* [Text excerpt]
-- Begin --

Denmark Should Not Extradite Paul Watson to Japan*

Every age needs heroes. Even more so an age dominated by new wars and new dangers.

Heroes are usually handsome, courageous and committed to the defense of the weak, especially innocents whose lives are being threatened for no good reason.

Paul Watson, who has been apprehended in Greenland in relation to a Red Notice issued by Japan in 2012,[i] has an impressive image, with bright eyes and lots of hair, now white.  He has repeatedly riskedhis life to defende of innocents.. It all started, he said, when he first looked into the eye of a dying whale: “I saw something else in that eye- it was pity. And not for himself, but for us. That we could take life so thoughtlessly, so mercilessly…”[ii]

Does it matter that the innocents Watson is defending are not members of our species?  We think not. Just as race or gender are not reasons for regarding a being as a mere commodity, to be enslaved or treated as a possession, so too species membership cannot justify such a change of status.  What matters – as indeed Article 13 of the Treaty on the Functioning of the European Union states –  is that a being is sentient, that is, at a minimum, capable of suffering. We know that whales are capable of suffering, and when a modern harpoon fitted with penthrite grenades penetrates into a whale’s body before exploding and releasing claw-like protrusions into the flesh, the suffering must be excruciating.[iii]Nor does death come quickly.  It takes from fifteen minutes to two hours during which the whale, often harpooned twice,[iv] struggles to return not only to her kin, but also to a cultural life shared with all the members of her pod.[v]

Paul Watson fought against all this – and he was not alone in his struggle. Moral arguments about the intrinsic value of whales gained public support, and advocacy groups lobbied the International Whaling Commission, with some success.  Large organizations like Greenpeace sent vessels into direct clashes with whalers.[vi] Watson’s Sea Shepherd, however, was  more innovative. Its audacious methods, which include ramming ships, disabling ships’ propellers, firing stink bombs, and boarding vessels, have saved thousands of whales.[vii] This radical form of activism is justified on the grounds that when international law is being violated, private citizens may play a “vigilante” role in order to compel states and private companies to respect existing rules.[viii]

Behind this claim lies the argument that international law has reached the point at which it is plausible to hold that whales have a right to life.[ix] In line with this, Watson claims a right to intervene in accordance with the UN World Charter for Nature, which allows NGOs to enforce international conservation law, specifically in areas beyond national jurisdiction. “We uphold the law; we do not break the law,“ Watson repeatedly stated.[x] Though disputed, this claim has met with wide social acceptance.  Key nations such as the United States have always tolerated the activities of the Sea Shepherd Conservation Society and  Australia has allowed its  vessels to use its ports, ignoring Japanese pleas to prosecute their crew members. The inadmissibility of Japanese whaling, in fact, was officially confirmed when Australia sued Japan at the International Court of Justice alleging that its “scientific whaling” program was in breach of its obligations as a signatory to the International Convention for the Regulation of Whaling. In 2014 the ICJ accepted Australia’s legal argument and ruled that the program must end.[xi]

Despite this, Japan is pursuing Paul Watson again. His vessel had just docked in Nuuk to refuel when he was handcuffed on the bridge, with the police saying that his detention will be requested before a decision is made on whether he should be extradited to Japan. The vessel was intended to intercept Japan’s new mother ship, the Kangei Maru, which butchers and processes whales caught by smaller ships, and that, according to the Paul Watson Foundation, might resume high-seas whaling in the Southern Ocean and North Pacific by 2025 in violation of the commitments made after Japan’s withdrawal from the International Whaling Commision.[xii]

French president Emmanuel Macron has already stated that Denmark should not extradite Watson to Japan.  We believe that all countries that take international law seriously should follow Macron’s lead.

-- End --

* [Material supplied]
-- Begin --

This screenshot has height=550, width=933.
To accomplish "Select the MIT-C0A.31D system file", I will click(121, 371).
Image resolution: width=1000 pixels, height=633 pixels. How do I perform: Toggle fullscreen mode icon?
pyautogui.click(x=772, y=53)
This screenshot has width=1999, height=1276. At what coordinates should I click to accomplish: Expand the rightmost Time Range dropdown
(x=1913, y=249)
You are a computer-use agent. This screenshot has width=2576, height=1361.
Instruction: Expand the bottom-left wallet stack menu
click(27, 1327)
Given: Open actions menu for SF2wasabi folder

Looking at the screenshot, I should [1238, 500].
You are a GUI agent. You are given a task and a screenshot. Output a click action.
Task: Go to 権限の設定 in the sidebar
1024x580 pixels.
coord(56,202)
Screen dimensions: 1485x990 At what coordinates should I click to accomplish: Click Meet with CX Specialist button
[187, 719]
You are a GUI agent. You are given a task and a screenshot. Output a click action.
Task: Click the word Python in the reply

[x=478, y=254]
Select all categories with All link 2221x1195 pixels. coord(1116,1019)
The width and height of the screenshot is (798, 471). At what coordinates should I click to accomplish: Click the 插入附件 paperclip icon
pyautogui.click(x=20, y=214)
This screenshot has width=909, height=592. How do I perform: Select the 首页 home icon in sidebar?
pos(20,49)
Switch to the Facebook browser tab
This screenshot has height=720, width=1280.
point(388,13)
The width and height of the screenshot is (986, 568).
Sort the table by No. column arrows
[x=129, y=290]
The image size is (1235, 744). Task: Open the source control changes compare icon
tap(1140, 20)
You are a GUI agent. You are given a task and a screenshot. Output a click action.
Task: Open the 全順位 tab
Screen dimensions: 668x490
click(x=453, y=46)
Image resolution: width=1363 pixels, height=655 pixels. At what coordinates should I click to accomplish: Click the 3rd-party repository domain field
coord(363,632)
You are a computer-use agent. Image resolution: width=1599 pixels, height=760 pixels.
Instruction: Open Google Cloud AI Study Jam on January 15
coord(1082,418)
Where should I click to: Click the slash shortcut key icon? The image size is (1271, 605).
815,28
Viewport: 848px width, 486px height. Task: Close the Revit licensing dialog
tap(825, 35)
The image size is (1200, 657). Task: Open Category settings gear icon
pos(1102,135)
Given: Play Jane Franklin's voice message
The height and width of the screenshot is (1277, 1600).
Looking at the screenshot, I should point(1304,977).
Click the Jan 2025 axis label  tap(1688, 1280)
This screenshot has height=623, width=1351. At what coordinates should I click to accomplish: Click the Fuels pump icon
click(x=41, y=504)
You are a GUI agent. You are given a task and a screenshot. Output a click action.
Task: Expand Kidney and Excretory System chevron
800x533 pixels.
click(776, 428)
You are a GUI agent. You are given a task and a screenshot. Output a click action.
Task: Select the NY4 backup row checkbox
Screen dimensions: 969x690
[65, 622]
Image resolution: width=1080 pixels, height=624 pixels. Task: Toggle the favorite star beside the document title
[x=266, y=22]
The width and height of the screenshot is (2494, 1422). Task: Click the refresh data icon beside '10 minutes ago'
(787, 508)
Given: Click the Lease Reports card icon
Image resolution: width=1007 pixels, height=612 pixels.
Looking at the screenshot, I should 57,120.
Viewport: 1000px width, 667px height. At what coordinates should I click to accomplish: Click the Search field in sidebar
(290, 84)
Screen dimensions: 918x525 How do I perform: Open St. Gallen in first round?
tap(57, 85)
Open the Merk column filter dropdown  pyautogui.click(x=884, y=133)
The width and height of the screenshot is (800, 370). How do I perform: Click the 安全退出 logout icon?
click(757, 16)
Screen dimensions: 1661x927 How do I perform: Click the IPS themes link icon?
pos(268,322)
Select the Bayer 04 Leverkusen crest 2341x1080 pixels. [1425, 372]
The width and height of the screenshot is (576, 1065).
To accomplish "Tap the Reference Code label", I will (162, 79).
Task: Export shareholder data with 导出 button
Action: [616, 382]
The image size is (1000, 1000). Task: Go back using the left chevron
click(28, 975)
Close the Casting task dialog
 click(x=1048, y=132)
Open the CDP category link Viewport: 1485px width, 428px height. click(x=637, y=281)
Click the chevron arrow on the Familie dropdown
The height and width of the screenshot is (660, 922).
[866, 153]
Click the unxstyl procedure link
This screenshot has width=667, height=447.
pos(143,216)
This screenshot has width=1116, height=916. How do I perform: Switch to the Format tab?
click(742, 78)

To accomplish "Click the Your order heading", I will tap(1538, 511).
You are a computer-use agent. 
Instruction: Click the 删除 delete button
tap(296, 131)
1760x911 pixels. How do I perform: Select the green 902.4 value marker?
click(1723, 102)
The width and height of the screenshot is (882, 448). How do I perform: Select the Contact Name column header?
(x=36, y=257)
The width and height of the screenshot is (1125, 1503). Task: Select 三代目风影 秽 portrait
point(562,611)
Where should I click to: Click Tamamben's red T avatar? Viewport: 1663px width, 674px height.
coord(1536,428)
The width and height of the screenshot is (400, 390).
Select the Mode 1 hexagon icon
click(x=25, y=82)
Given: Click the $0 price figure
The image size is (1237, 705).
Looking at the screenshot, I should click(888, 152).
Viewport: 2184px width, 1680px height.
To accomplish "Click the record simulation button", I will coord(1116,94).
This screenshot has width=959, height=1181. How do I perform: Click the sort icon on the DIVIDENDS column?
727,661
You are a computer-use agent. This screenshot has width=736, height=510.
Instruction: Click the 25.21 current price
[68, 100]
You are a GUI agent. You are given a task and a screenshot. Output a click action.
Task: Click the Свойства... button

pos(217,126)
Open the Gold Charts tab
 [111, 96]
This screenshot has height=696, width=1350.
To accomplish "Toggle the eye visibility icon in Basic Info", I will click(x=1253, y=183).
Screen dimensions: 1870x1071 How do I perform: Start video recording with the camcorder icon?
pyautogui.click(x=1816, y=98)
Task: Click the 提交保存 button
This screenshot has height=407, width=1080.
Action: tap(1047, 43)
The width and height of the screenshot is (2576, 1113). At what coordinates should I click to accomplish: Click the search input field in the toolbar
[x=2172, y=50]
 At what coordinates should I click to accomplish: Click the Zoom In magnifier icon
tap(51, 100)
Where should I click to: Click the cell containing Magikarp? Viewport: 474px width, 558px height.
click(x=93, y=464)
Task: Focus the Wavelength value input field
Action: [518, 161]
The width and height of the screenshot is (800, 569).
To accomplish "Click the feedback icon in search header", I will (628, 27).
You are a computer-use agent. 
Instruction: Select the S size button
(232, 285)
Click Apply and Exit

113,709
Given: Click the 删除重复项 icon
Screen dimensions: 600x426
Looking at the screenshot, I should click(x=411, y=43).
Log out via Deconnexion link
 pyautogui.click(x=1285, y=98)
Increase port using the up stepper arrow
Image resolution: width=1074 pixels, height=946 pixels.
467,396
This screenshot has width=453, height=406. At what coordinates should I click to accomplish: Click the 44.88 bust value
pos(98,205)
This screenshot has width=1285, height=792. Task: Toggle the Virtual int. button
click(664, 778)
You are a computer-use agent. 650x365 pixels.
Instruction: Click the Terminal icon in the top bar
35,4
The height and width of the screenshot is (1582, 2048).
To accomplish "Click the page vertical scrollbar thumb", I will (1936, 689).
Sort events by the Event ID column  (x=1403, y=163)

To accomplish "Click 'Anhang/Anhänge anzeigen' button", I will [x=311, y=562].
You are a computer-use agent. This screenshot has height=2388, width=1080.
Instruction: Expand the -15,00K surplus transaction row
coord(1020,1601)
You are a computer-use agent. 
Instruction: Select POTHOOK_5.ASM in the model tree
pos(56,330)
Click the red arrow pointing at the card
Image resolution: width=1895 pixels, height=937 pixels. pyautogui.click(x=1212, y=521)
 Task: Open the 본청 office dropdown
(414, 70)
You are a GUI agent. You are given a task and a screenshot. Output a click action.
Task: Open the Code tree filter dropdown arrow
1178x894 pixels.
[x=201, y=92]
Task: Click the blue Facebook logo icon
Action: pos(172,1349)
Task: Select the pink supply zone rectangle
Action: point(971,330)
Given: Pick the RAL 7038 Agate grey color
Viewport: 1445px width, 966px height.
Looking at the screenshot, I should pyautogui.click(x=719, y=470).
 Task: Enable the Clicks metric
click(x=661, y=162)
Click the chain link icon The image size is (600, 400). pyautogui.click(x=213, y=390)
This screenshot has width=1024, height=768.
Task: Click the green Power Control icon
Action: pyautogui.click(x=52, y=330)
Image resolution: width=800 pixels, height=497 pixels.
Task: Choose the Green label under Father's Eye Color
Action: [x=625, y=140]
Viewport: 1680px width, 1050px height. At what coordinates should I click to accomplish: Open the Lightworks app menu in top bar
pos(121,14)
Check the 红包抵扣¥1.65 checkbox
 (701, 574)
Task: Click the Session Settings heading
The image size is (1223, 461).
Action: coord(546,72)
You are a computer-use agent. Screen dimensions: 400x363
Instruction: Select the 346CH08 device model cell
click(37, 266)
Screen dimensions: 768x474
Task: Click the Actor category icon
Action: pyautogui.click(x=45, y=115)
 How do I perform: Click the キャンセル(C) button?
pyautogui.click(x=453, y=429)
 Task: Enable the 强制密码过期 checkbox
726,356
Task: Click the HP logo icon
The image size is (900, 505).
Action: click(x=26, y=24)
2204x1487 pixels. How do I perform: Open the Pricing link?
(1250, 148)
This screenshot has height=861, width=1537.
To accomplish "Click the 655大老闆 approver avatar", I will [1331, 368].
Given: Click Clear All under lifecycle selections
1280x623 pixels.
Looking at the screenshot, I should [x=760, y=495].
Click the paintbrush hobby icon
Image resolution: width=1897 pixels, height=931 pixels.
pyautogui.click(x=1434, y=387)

-- End --

* [Directions]
**A.** The piece on Paul Watson describes the methods Sea Shepherd uses against whaling ships. List every one of them.
**B.** State how many lines of the entries contain the string "Toggle". Case counts, and your reply should be only the number.

* [Answers to the problems]
**A.**
- Ramming ships
- Disabling ships' propellers
- Firing stink bombs
- Boarding vessels

**B.** 4